When an anomaly is detected, Splunk triggers a GitLab pipeline via a Webhook, initiating an automated configuration change process. GitLab, upon receiving the Webhook, processes the pipeline using its docker/shell runner, which in turn applies necessary configuration changes to the respective controller platforms, such as Catalyst Center, ensuring that corrective actions are applied to the affected devices. This automation creates a continuous feedback loop, enhancing network stability and minimizing manual intervention.

4. Scenario (optional)

The highlighted blue path in the diagram represents the automated syslog data flow from network devices to proactive notification and AI-driven recommendations. Network devices, such as the Nexus 9KV and Catalyst 8KV, send syslog data to the Telegraf agent, which collects and forwards it to Splunk Connect for Syslog (Docker). This component processes the logs and feeds them into Splunk Core Enterprise, where the data is analyzed for potential issues or anomalies.

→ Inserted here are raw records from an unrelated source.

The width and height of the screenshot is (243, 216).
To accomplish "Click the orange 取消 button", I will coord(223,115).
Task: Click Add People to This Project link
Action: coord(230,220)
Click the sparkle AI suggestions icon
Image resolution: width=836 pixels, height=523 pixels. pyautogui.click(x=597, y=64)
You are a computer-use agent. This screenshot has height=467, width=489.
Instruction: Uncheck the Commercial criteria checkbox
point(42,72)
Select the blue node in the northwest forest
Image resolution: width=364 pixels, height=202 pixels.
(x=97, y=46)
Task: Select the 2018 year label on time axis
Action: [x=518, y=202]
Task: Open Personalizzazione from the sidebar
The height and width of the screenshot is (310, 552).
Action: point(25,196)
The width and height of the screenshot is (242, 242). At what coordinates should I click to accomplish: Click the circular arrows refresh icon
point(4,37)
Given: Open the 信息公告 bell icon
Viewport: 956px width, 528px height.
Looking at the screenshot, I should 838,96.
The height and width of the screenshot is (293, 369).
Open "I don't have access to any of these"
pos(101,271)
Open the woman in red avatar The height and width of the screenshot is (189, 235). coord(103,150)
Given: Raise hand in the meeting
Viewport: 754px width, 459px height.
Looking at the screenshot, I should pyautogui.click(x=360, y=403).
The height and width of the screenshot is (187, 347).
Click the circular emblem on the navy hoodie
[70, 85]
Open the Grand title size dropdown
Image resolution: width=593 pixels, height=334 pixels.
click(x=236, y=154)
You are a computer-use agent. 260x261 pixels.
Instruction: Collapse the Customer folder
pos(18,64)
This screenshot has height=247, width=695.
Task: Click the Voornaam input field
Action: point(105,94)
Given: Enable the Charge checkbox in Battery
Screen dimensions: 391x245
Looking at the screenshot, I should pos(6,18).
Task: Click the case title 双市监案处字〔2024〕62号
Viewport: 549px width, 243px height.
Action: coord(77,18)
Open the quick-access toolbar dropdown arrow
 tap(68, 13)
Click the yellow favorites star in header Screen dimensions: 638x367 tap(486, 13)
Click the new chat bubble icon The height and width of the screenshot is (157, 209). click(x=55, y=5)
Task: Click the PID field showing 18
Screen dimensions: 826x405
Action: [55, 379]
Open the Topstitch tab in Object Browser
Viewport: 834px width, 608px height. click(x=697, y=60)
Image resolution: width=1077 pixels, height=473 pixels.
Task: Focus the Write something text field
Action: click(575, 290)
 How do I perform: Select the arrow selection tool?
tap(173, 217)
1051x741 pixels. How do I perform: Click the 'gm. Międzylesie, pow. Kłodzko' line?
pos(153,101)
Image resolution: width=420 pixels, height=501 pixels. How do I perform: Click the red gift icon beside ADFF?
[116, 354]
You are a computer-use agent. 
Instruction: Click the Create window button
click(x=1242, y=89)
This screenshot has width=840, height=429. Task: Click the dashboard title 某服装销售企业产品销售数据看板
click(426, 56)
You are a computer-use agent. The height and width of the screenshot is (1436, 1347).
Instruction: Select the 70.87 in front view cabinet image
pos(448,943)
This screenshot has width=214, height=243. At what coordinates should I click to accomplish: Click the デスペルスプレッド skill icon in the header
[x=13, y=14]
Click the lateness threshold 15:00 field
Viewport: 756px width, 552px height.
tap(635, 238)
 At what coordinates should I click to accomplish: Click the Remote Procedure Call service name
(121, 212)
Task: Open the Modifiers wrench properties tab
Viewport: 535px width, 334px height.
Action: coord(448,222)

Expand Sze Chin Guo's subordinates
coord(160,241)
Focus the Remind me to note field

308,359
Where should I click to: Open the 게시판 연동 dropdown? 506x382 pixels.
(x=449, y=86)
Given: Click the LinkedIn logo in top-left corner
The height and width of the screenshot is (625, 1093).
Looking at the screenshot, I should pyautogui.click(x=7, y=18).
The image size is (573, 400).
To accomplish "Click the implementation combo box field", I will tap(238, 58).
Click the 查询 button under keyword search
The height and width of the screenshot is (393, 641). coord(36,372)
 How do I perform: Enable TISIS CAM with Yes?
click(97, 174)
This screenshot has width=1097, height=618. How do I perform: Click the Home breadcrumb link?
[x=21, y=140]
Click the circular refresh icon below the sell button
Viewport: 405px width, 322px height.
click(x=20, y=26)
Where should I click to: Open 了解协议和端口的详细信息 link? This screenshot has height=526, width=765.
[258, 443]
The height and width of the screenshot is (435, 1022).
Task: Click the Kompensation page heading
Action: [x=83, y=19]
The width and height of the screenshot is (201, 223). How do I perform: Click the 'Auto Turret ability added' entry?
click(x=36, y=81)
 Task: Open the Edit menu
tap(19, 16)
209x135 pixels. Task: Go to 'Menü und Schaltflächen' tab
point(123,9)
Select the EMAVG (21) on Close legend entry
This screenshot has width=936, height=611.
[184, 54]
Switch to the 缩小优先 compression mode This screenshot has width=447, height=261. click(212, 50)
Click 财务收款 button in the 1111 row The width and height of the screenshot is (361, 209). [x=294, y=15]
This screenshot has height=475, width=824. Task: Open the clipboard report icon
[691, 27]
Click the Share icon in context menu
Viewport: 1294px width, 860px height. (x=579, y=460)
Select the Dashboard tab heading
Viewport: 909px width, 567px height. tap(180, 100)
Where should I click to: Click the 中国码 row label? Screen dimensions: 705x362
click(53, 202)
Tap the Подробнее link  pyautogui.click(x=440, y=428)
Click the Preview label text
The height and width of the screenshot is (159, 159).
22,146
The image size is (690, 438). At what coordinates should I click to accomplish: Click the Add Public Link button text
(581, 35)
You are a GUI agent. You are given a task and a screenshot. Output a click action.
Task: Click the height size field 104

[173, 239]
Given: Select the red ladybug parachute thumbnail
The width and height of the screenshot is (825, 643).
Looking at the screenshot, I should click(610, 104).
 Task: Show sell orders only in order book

Once the syslog data is ingested into Splunk, a Python WebHook/Script is triggered to take further action based on detected events. This script can create a service request in ServiceNOW, alerting IT teams of potential issues, or forward the data to an LLM (OpenAI) to generate recommendations for resolving the problem. Finally, the user receives a proactive notification, ensuring they are informed and can take action as needed to maintain a healthy network environment.